Al berteriak dari pintu depan sambil melepas sepatunya. Hari ini dia pulang lebih sore dari biasanya, karena tadi Al di geret Aadhira untuk mengikuti rapat dadakan, yang tujuannya agar para siswa yang berpartisipasi dalam pensi, tahu kapan dia akan tampil. Saat namanya disebut, Al sadar, Aadhira menempatkan dirinya untuk tampil di akhir-akhir acara, dimana semua orang biasanya sudah malas untuk melihat penampilan yang ada. Aadhira menjulurkan lidahnya, meledek, setelah ia selesai membacakan susunan acara, seolah berkata bahwa dia bisa mengatur segalanya. Si kampret. Awas aja.

"Waalaikumsalam. Eh, anak Bunda udah pulang!" seorang wanita menghampiri Al sambil mengeringkan tangannya dengan celemek yang dia pakai.

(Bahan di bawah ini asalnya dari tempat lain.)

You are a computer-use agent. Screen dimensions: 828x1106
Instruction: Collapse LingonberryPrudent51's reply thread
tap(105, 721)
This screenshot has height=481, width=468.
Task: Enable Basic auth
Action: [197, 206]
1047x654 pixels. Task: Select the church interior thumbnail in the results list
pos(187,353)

"Maaf ya, tangan Bunda basah, habis cuci piring," ujarnya sambil tersenyum.
Al mencium tangan Bundanya. Ngga apa-apa Bun.

"Rama mau makan apa hari ini?" Lisna, Bundanya, bertanya sambil meneliti penampilan anak sulungnya. "Kamu habis darimana sih? Baju berantakan gitu, abis ngapain?"

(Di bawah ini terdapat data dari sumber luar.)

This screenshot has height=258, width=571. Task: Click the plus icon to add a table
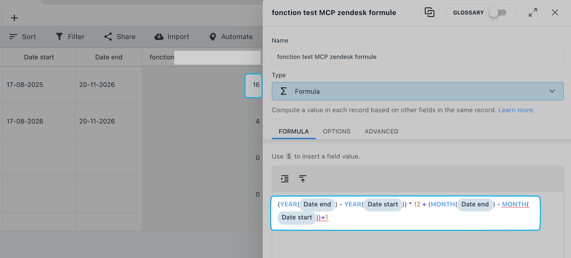point(14,18)
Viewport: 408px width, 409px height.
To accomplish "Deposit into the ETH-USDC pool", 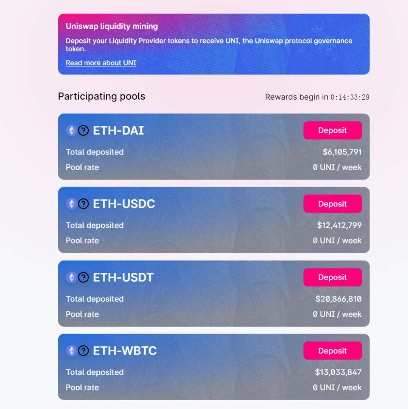I will tap(332, 204).
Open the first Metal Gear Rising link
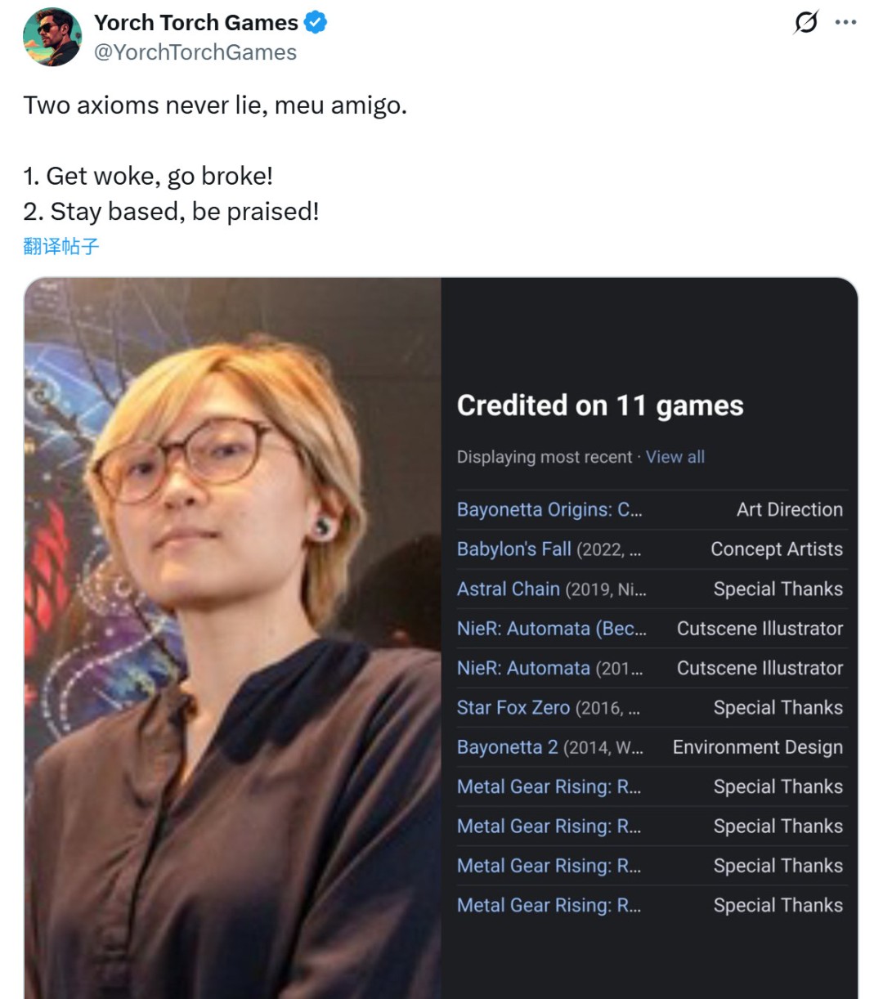 pyautogui.click(x=549, y=786)
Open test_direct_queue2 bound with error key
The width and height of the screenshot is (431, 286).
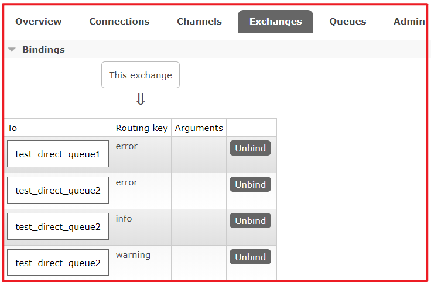[58, 190]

"Ngga ngapa-ngapain kok, Bun,"
Al menggaruk tengkuknya, mengingat pakaiannya yang berantakan seperti ini karena dia gerah, dan merasa tercekik saat memakai dasi.
"Ngga nyaman aja Bun, dasinya bikin Rama sesek napas."

"Tapi kan, emang peraturannya gitu," Lisna menjeda. "Kamu harusnya nurut sama peraturan sekolah, kan keliatannya enak kalau Rama pake seragam lengkap. Heran Bunda, kamu ngga pernah di omelin gitu, sama guru, ataupun pengurus OSIS di sekolah kamu?"

"Ngga Bun, kayaknya." Jawabnya pura-pura lupa. Dia ingat Aadhira yang seringkali mengingatkan dia untuk memakai seragam sekolah dengan benar dan lengkap. Al jadi ingin tertawa karena hal itu. Muka Aadhira yang pas marah itu, bikin ngakak. Tapi karena saat itu, dia harus jaga-jaga image, jadi Al tidak bisa melakukan hal itu. Apalagi sekarang. Nanti Bundanya mengira anaknya kurang waras kalau tiba-tiba tertawa.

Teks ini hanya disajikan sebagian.